Без гнева и пристрастия - страница 18

стр.

– Один из этого, как вы говорите, балласта – генерал Насонов считает ваше движение недееспособным, назвал его закоснелым и лоскутным.

Марков обвел журналистов озаренным взором и гордо изрек:

– С одним определением я согласен. Да, лоскутное! Потому что в нашем движении представлены все слои населения нашей России! Да, лоскутное! Потому что оно общенародное!

Здесь инициативу перехватил журналист конкурирующей компании. Его микрофон отодвинул микрофон первопроходца:

– А что об этом думают ваши оппоненты?

– Спросите у них, – посоветовал Марков.

– Мы не можем их найти.

– Скорее всего, им нечего сказать, – торжествующе отметил Марков. – Видимо, они, воспользовавшись услугами своего соратника, а точнее, сообщника, бывшего начальника службы безопасности движения, Веремеева, как тати в ночи, сбежали через черный ход.
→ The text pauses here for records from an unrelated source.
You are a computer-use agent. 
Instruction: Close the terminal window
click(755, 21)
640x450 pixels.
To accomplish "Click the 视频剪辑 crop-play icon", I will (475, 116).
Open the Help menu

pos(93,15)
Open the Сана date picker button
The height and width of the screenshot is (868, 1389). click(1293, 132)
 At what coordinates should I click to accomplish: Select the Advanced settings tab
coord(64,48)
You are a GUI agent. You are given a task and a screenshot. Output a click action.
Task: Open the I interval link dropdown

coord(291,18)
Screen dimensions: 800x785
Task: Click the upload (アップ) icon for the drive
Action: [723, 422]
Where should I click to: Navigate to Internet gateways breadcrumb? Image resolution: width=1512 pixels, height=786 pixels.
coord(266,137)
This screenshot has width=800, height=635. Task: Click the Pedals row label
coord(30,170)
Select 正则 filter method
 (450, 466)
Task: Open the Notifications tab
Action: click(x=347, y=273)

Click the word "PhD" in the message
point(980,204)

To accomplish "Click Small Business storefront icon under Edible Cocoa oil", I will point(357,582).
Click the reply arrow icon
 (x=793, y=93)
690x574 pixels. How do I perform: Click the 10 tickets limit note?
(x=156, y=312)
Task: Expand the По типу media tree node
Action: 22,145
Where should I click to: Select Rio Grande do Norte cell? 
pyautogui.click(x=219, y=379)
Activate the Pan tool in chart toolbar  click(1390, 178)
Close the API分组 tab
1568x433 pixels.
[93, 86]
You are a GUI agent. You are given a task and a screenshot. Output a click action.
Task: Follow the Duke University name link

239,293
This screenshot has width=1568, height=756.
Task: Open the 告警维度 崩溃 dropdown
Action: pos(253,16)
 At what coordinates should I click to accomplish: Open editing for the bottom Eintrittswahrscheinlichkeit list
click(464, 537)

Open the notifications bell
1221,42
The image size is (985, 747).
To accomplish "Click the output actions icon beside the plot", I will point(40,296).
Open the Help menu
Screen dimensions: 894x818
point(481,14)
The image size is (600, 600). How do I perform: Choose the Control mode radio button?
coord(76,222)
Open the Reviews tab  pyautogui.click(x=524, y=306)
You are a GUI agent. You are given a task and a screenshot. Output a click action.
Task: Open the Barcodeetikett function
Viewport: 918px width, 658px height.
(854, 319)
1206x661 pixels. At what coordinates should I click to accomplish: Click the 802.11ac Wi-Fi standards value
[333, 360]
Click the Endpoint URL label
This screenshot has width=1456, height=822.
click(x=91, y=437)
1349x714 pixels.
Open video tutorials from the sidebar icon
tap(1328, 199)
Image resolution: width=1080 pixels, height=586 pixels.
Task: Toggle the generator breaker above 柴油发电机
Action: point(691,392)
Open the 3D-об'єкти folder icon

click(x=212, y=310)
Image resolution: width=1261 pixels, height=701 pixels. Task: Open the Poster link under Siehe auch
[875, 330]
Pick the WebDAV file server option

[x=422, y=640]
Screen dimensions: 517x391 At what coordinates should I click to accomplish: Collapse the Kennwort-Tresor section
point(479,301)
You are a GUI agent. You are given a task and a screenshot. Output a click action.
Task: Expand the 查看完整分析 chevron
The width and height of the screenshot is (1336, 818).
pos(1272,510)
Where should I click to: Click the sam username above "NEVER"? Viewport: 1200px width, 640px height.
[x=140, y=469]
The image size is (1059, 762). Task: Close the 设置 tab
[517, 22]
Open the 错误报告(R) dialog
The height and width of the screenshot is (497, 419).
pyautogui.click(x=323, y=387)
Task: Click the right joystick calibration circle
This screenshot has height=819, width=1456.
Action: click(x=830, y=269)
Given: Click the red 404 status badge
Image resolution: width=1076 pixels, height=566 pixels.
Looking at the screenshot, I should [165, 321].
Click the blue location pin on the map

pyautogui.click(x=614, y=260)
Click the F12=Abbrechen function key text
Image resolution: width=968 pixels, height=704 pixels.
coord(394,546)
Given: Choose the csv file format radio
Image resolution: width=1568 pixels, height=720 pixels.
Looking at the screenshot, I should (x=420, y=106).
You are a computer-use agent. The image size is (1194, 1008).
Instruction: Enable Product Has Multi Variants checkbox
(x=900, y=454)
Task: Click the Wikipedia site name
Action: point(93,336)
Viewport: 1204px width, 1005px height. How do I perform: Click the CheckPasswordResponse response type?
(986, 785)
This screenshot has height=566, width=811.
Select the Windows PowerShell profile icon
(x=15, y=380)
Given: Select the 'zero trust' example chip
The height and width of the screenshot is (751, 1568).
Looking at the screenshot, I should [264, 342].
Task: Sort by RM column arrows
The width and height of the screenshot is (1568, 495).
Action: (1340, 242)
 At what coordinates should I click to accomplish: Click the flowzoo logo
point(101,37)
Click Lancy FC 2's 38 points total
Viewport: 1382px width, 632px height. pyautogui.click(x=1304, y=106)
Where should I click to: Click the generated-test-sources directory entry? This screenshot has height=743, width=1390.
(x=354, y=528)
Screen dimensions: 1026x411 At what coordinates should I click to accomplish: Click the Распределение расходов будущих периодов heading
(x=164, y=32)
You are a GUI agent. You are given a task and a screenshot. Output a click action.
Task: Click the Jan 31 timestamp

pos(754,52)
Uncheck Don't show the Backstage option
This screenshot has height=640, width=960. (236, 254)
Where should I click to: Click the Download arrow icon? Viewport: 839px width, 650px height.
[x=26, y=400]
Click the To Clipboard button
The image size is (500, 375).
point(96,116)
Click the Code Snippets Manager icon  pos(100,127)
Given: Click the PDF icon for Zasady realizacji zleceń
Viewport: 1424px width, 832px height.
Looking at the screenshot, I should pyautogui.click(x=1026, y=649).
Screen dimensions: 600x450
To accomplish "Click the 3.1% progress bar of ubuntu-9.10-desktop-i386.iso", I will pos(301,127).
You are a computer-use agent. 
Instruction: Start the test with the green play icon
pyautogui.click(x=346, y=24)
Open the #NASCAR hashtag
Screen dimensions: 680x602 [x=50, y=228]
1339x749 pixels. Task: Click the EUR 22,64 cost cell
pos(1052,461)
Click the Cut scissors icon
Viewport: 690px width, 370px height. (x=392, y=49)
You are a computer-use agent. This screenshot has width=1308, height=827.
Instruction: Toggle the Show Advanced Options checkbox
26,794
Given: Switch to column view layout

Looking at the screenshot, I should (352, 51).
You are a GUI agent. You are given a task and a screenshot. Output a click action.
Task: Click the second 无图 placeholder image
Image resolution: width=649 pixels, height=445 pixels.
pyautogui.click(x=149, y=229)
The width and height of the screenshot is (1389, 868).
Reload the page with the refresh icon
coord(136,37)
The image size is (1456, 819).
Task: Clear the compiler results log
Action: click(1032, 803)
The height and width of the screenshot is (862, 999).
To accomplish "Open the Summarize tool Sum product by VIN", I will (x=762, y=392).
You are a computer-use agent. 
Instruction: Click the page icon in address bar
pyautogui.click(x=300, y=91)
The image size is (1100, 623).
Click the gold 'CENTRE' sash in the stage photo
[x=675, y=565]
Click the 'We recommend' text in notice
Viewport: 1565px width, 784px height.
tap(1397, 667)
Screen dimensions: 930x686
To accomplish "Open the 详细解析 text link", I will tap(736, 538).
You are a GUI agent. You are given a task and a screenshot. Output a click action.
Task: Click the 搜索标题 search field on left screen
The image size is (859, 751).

…Генерал поднялся с кресла, выключил телевизор и, обернувшись, глянул на самого молодого профессора, сидевшего в соседнем кресле у журнального столика, за которым вечерне выпивали. Слегка.

– Он держится королем, Ваня.

– А что ему остается делать? – философски заметил Гордеев, раскручивая в толстом стакане солнечную жидкость. Генерал сел, взял свой стакан, отхлебнул вполглотка – по-европейски, спросил и у Ивана, и у себя:

– Мы правильно сделали, что тайно смылись?

– Правильно, – твердо ответил Иван.

– Мы смылись, понимаешь? Смылись! Весьма легко теперь нас объявить трусами, интриганами, людьми, которым нечего сказать.

– Теперь, – почти согласился Иван. – Теперь. Но потом, Леша, появится потом. Мы не должны сейчас выкладываться в дешевой перебранке. Будет время высказаться аргументированно и серьезно.

– Когда?

– Завтра у меня в институте соберем ребяток и решим когда. Я уже дал им тезисы для разработки широкой программы, и они за ночь – им в охотку – это сделают. Да и кое-что подкинуть могут: они ребята головастые, и им все на свежака интересно. Меня беспокоит другое: в связи с последним скандалом забыт предпоследний и педераст вновь стал сугубо идейным борцом.

– Вот тут-то ты и прокалываешься, интеллигент хренов! – ласково схамил Алексей. – Как военный скажу тебе: хуже нет, когда забывают про мину, которую не разминировали. Она взрывается в самый неподходящий момент.

– Но он уже преодолел минное поле, Леша.

– А что мешает нам перенести эту мину на поле, по которому ему еще предстоит идти?

– Никто и ничто нам не мешает перенести эту мину, Леша. – Иван допил что было на донышке, встал, включил телевизор и пультом дистанционного управления стал гонять программы. Мелькали зубные пасты, памперсы, дезодоранты, йогурты, автомобили. И вот опять он, вождь.

– Егор Тимофеевич! – ласково окликнул его бородатый журналист, видимо, из симпатизирующих. – Вы сейчас сказали, что гордитесь своей лоскутностью. Но, извините, лоскуты – это отдельные тряпки, куски, которые почти невозможно в связи с их разноцветьем собрать в единое целое.

Марков покровительственно улыбнулся. В третий раз.

– Вы когда-нибудь видели лоскутные одеяла, которые в деревнях шьют простые русские бабы? Эти одеяла красивы и, не ветшая, служат своим хозяевам многие и многие годы. Я думаю, что наше лоскутное одеяло, сшитое любовью к родине, еще послужит России.

На экране уже был очередной тайфун. Гордеев сменил картинку на экране: Чак Норрис бил копытом злодея в живот.

– Леша, ты его крепко выручил своим лоскутным одеялом, – засмеялся Иван, – Он им еще долго-долго прикрываться будет.

– Но голую свою педерастическую жопу все равно не прикроет, – оправдываясь за убедительную формулировку, подаренную непримиримому конкуренту, пробурчал генерал. – Кроме этого пресловутого одеяла, у него ничего нет.

– У него есть деньги, – тоскливо вздохнул Иван. – А у нас их нет.

Глава 10

В каминном зале тоже смотрели Маркова. В итоговых новостях. Двое смотрели. И не поймешь, кто из них хозяин. В отглаженных костюмах, в белоснежных сорочках, в сверкающих башмаках и при галстуках, они сидели в сафьяновых креслах и, отвернувшись от огня, снисходительно поглядывали на экран телевизора. Когда Марков удачно отстрелялся с лоскутным одеялом, старший (по возрасту) выключил телевизор и повернулся к камину. Гладкий, ухоженный, со значительным, несколько грустноватым лицом, он хорошо выглядел, но не так хорошо, чтобы не выдать свои шестьдесят.